▶ **SHORT PROBLEM A**:
State how many lines of the records contain the string "Viewport". Reply with the number alone.
### SUPPLIED TEXT ###
You are a lion’s cub, Judah;
    you return from the prey, my son.
Like a lion he crouches and lies down,
    like a lioness—who dares to rouse him?
10 The scepter will not depart from Judah,
    nor the ruler’s staff from between his feet,
until he to whom it belongs shall come
    and the obedience of the nations shall be his.
11 He will tether his donkey to a vine,
    his colt to the choicest branch;
he will wash his garments in wine,
    his robes in the blood of grapes.

As we can see, this one will not only be ruler of Israel, God’s people, per Ezekiel, but also a ruler of the nations. This prophecy is what began the idea of a Messiah, simply an anointed one as were all kings and rulers in the history of Israel. From the time Jacob spoke these words to the time of Ezekiel’s similar words was approximately 1,400 years! That’s a theme with some staying power, and why it had such a hold on Jewish imagination at the time of Jesus. Not to mention why it would be very difficult, I believe impossible, to be a product of man, mere human fiction.
### EXERCISE INPUT ###
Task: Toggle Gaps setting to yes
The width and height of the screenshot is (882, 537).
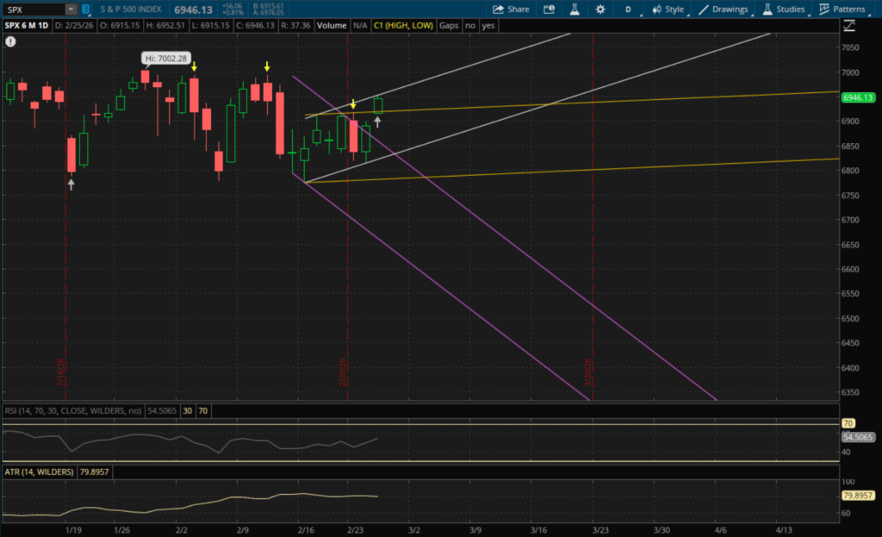Action: [x=488, y=26]
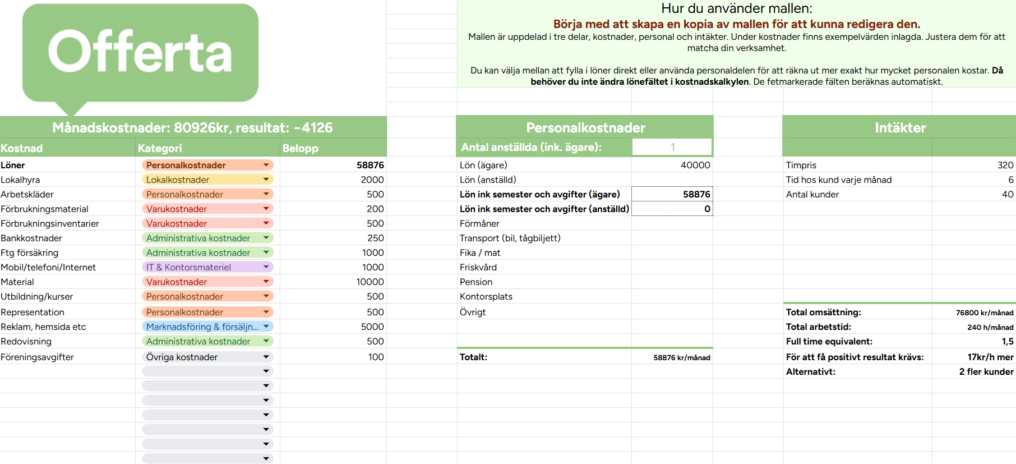Open Varukostnader dropdown in Material row
This screenshot has width=1016, height=464.
(207, 282)
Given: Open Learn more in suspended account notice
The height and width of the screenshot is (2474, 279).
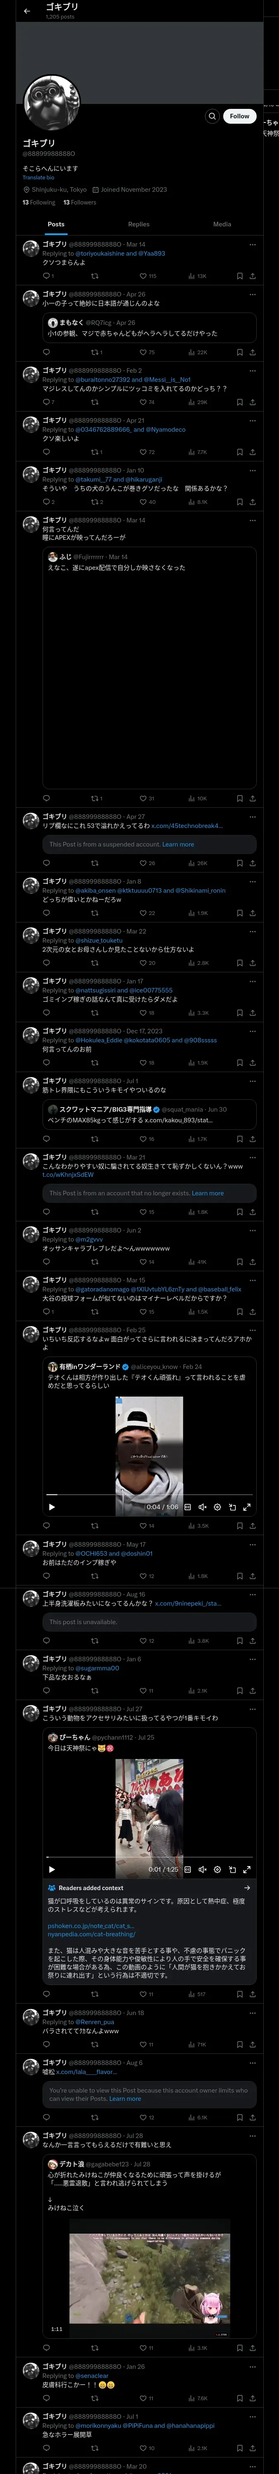Looking at the screenshot, I should [x=178, y=844].
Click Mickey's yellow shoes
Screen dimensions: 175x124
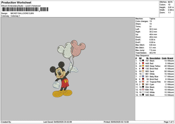(x=62, y=93)
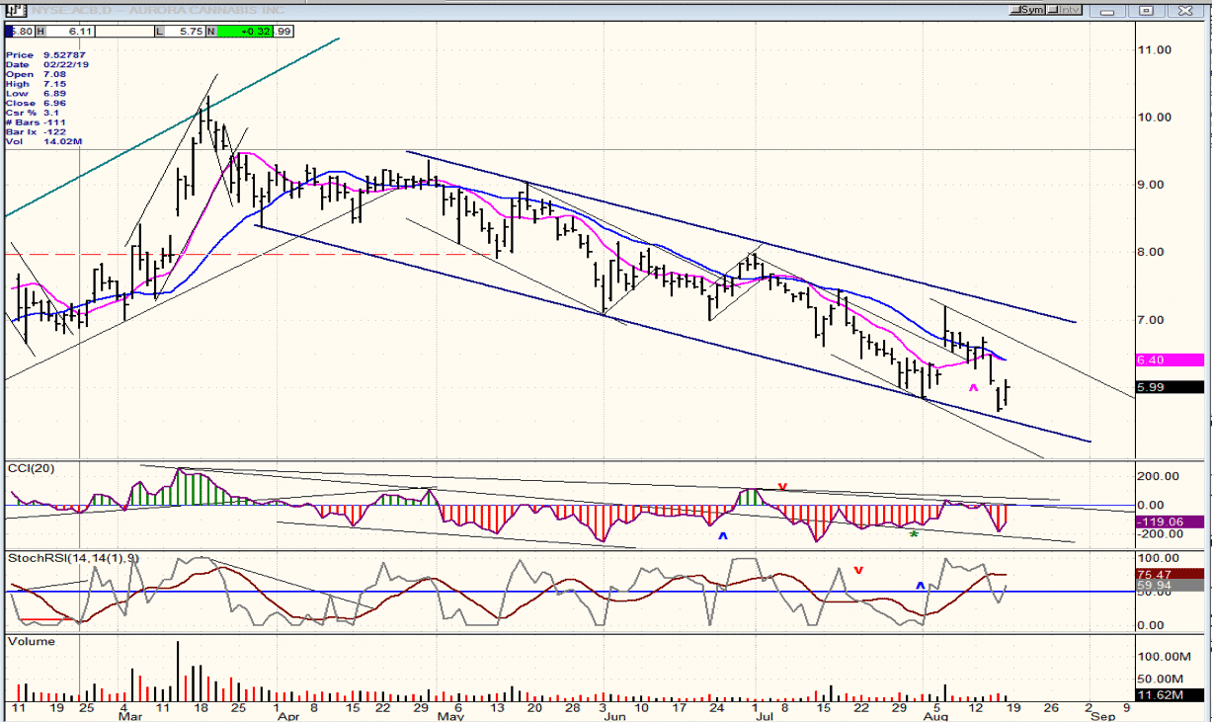This screenshot has width=1212, height=722.
Task: Click the blue up-arrow marker in StochRSI pane
Action: pyautogui.click(x=921, y=585)
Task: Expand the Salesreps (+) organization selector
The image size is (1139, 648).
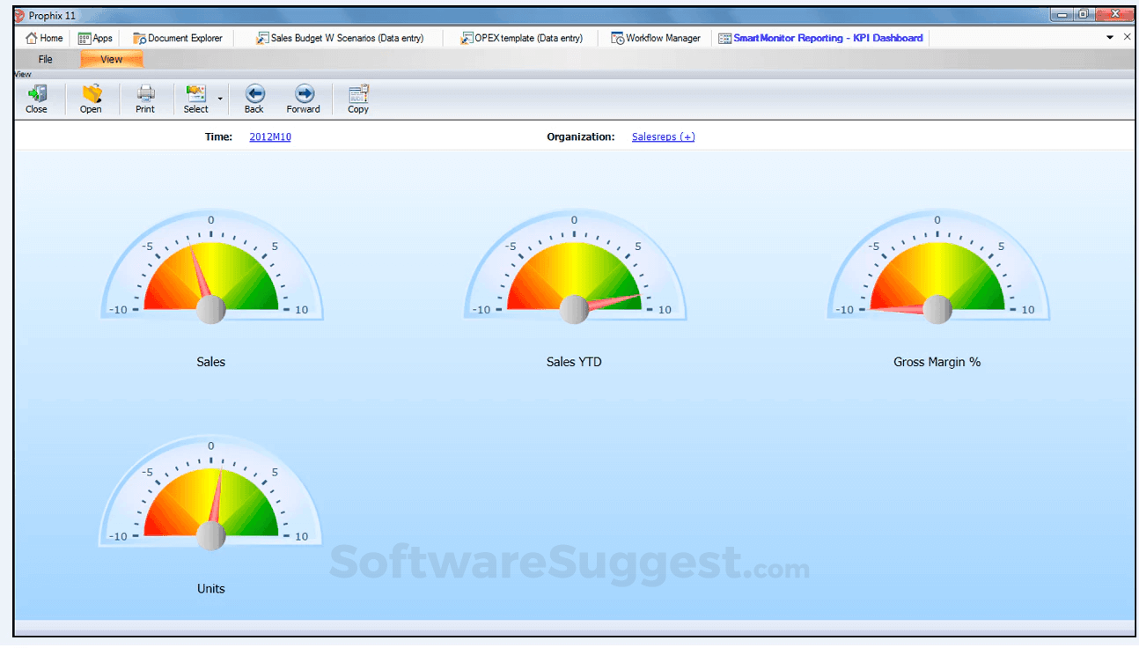Action: tap(663, 136)
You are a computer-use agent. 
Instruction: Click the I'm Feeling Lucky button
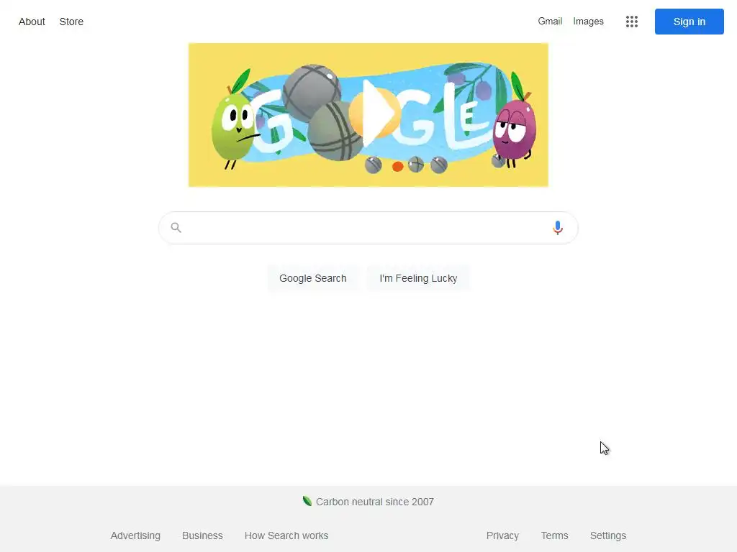click(418, 278)
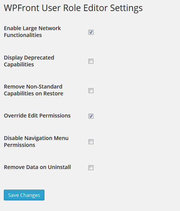This screenshot has height=211, width=180.
Task: Check Disable Navigation Menu Permissions box
Action: click(91, 142)
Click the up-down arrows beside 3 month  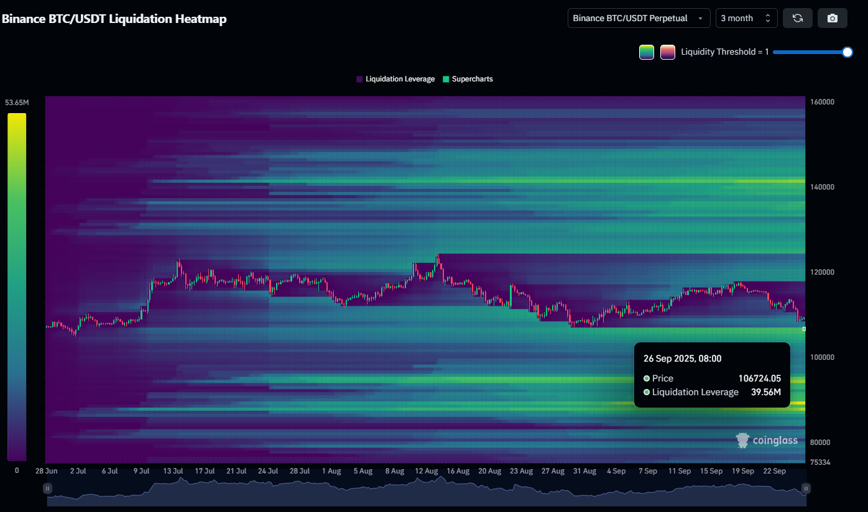pyautogui.click(x=768, y=18)
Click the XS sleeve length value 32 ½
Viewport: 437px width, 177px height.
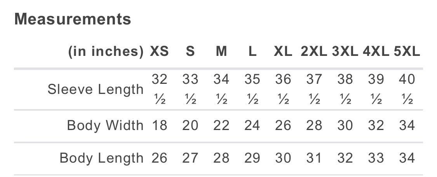tap(159, 89)
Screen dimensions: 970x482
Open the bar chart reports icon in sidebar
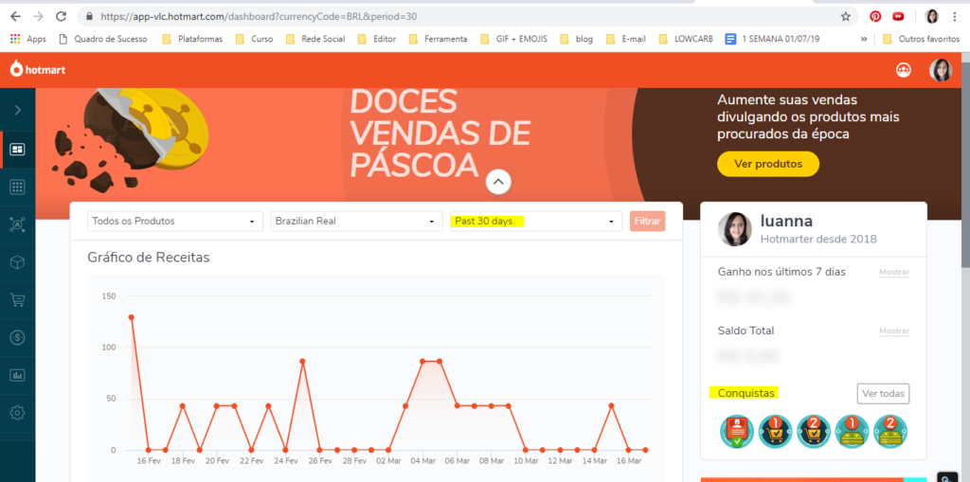[x=17, y=375]
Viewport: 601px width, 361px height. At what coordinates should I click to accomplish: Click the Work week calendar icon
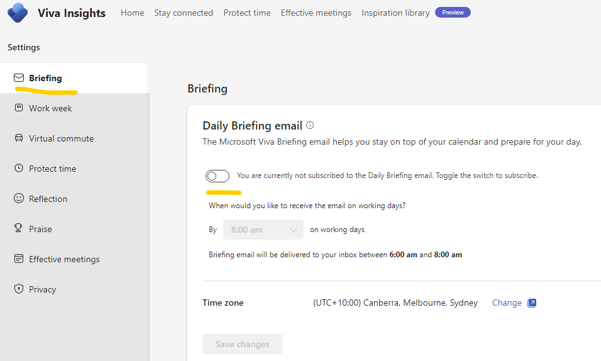19,108
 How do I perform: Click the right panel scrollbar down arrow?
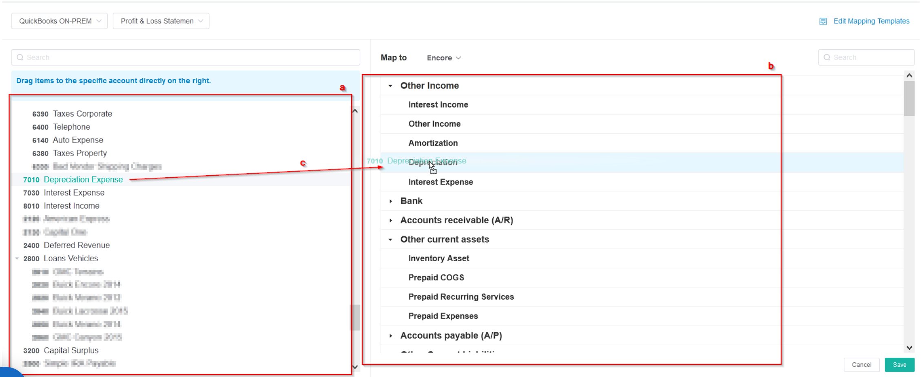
###
▶ **SHORT PROBLEM B**:
According to the passage about Judah, roughly how many years separated Jacob's words from Ezekiel's similar words?

▶ **EXERCISE RESULT A**:
2

▶ **EXERCISE RESULT B**:
Approximately 1,400 years.